### [Required action]
Write the listing below out again exactly, dropping the images.

### [Provided records]
======

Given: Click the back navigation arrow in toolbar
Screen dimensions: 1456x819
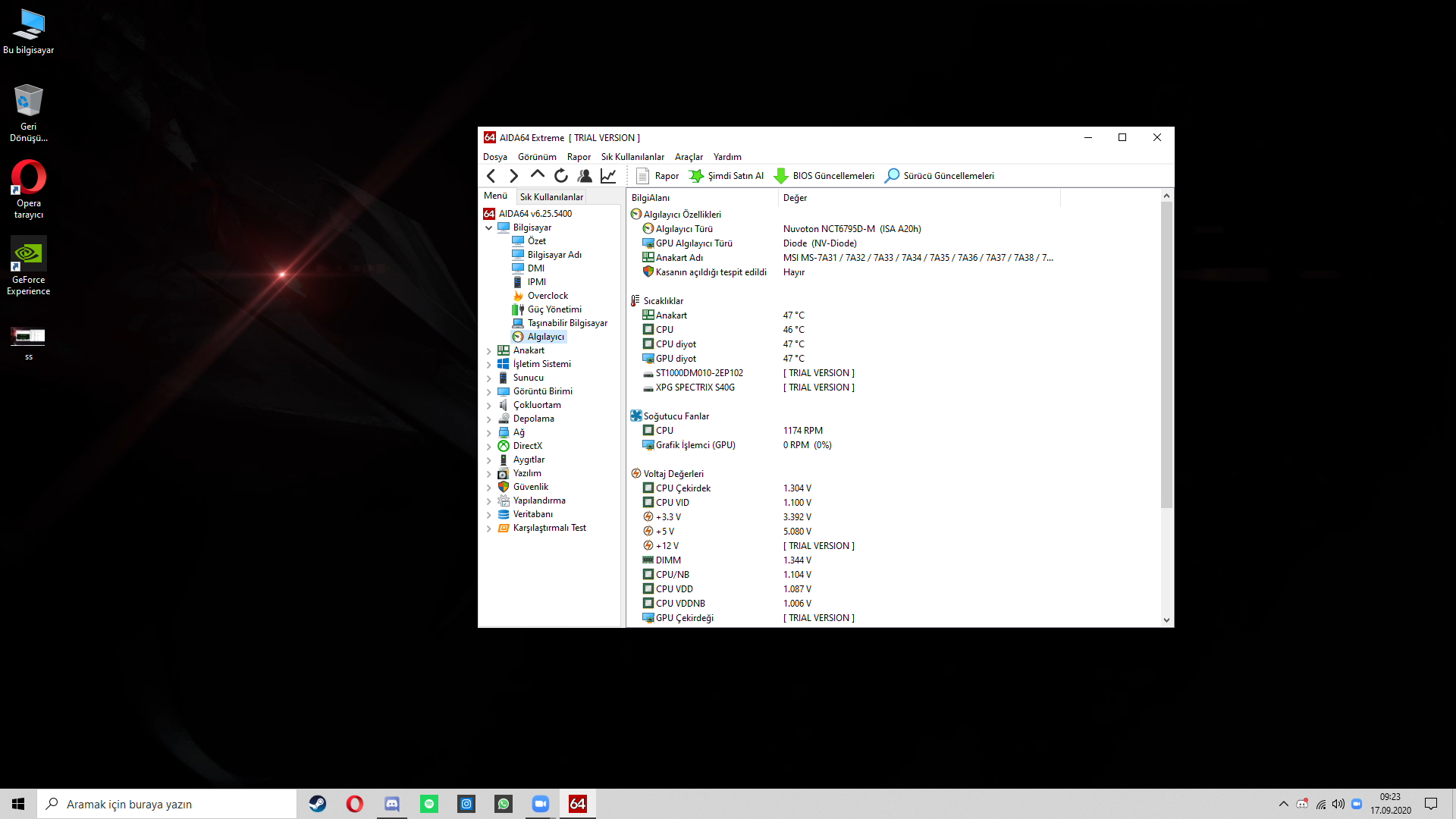Looking at the screenshot, I should point(491,176).
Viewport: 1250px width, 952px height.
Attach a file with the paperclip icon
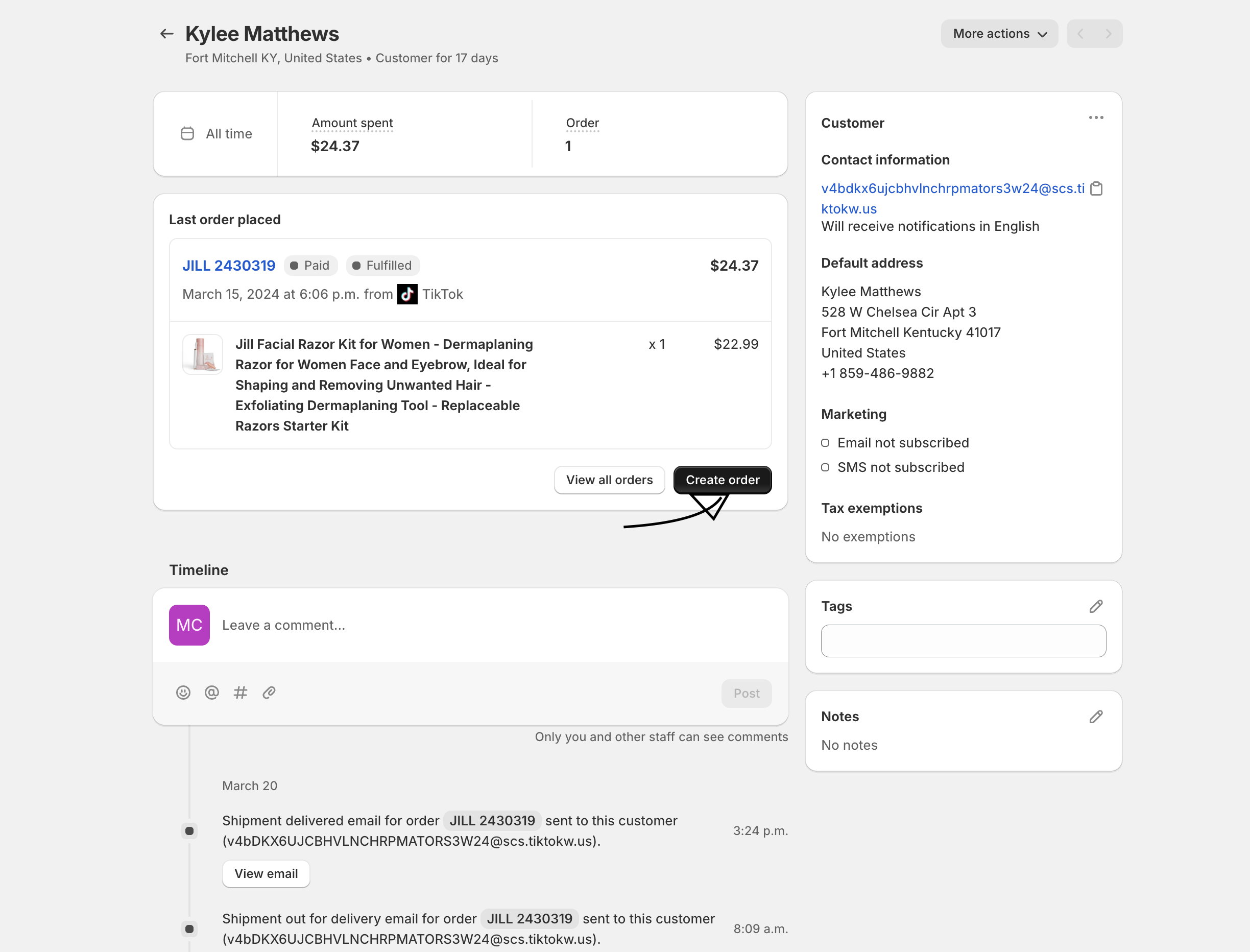point(269,693)
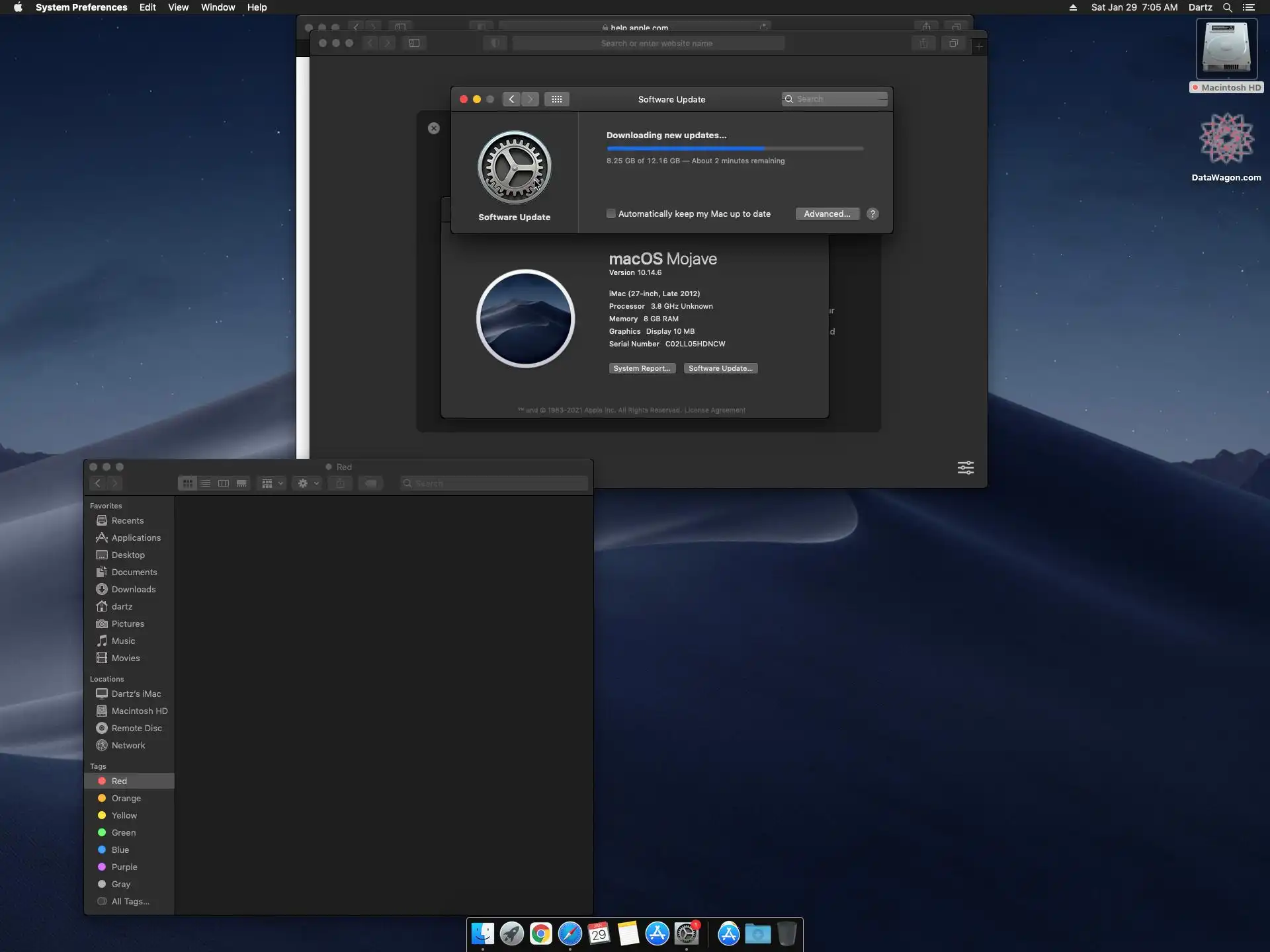Click the Spotlight search magnifier in menu bar
Viewport: 1270px width, 952px height.
[x=1227, y=7]
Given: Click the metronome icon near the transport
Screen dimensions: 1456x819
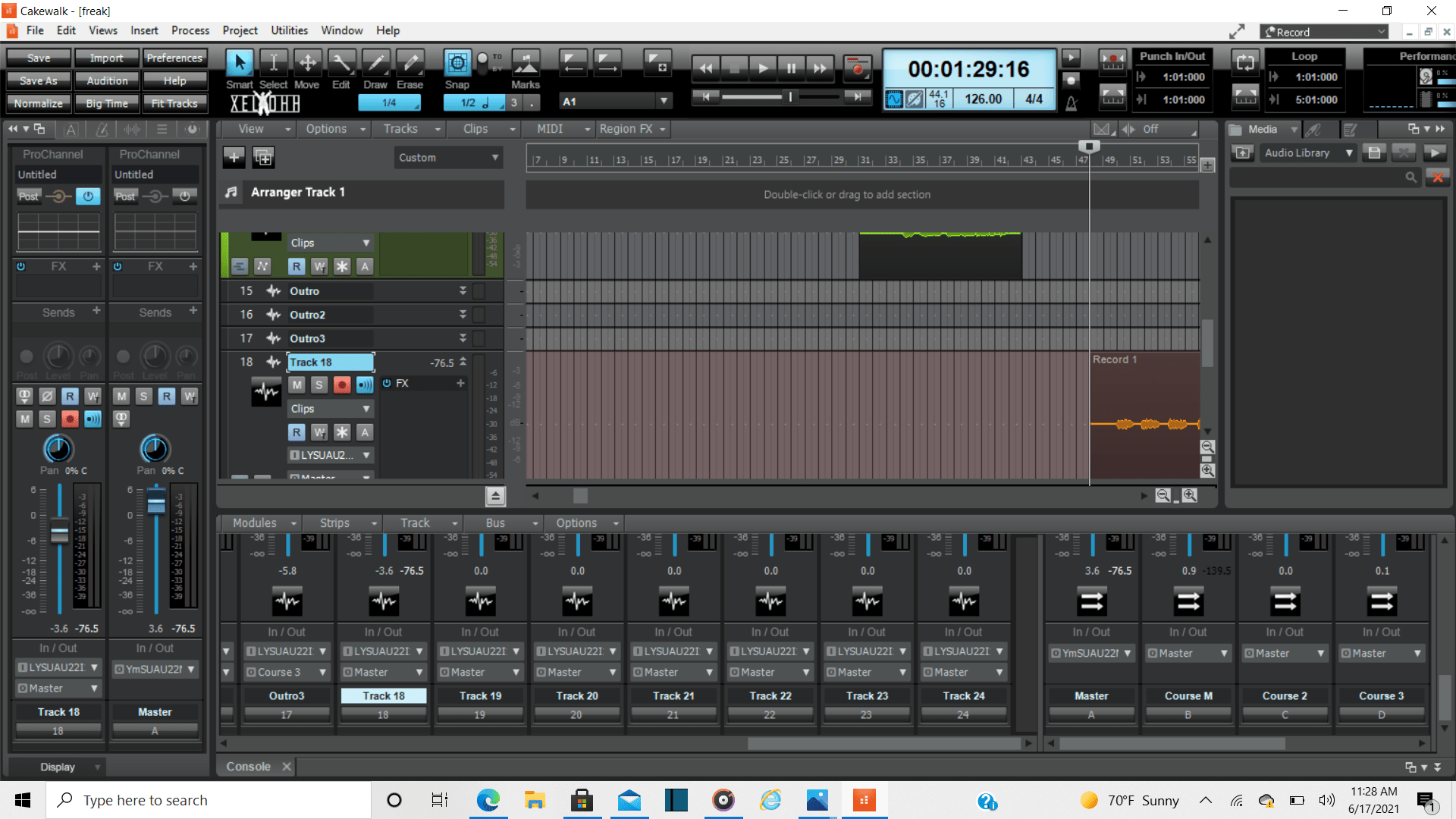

======

### [Exercise output]
Given: Click the back navigation arrow in toolbar
Screen dimensions: 1456x819
Looking at the screenshot, I should point(491,176).
Viewport: 1250px width, 952px height.
Attach a file with the paperclip icon
point(269,693)
Click the Spotlight search magnifier in menu bar
Viewport: 1270px width, 952px height.
[x=1227, y=7]
Given: Click the metronome icon near the transport
Screen dimensions: 1456x819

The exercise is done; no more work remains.